Your goal>
Reproduce verbatim the entries from the line with "I want to click on nav-link-ai-search: AI" to the line with "The height and width of the screenshot is (556, 1024).", including both of those lines.

Data to process>
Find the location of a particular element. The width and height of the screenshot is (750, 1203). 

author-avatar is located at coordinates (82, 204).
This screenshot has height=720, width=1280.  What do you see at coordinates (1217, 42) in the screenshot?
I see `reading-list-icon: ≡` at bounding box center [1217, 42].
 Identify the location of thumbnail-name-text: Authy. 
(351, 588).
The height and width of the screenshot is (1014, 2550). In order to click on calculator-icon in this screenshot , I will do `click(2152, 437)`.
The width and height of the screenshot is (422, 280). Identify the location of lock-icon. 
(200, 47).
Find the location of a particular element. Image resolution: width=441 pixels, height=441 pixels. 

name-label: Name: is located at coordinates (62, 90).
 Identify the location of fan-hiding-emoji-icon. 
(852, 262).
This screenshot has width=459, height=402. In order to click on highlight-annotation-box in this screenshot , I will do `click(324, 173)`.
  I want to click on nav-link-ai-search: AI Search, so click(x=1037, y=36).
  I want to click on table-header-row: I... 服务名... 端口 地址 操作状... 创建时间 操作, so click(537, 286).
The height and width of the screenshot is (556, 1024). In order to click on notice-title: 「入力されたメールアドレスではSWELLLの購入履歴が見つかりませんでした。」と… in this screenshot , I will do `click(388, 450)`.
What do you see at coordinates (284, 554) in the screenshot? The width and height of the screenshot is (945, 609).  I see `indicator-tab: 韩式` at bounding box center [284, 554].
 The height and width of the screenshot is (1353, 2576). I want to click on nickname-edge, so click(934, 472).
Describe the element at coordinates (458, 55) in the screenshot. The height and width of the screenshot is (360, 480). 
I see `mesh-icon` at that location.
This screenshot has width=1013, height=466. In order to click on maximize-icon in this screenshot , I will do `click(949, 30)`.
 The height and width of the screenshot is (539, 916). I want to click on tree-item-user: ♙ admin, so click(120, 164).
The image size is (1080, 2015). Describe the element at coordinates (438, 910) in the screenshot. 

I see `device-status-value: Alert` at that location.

Written response>
  I want to click on nav-link-ai-search: AI Search, so click(x=1037, y=36).
  I want to click on table-header-row: I... 服务名... 端口 地址 操作状... 创建时间 操作, so click(537, 286).
The height and width of the screenshot is (556, 1024). In order to click on notice-title: 「入力されたメールアドレスではSWELLLの購入履歴が見つかりませんでした。」と… in this screenshot , I will do `click(388, 450)`.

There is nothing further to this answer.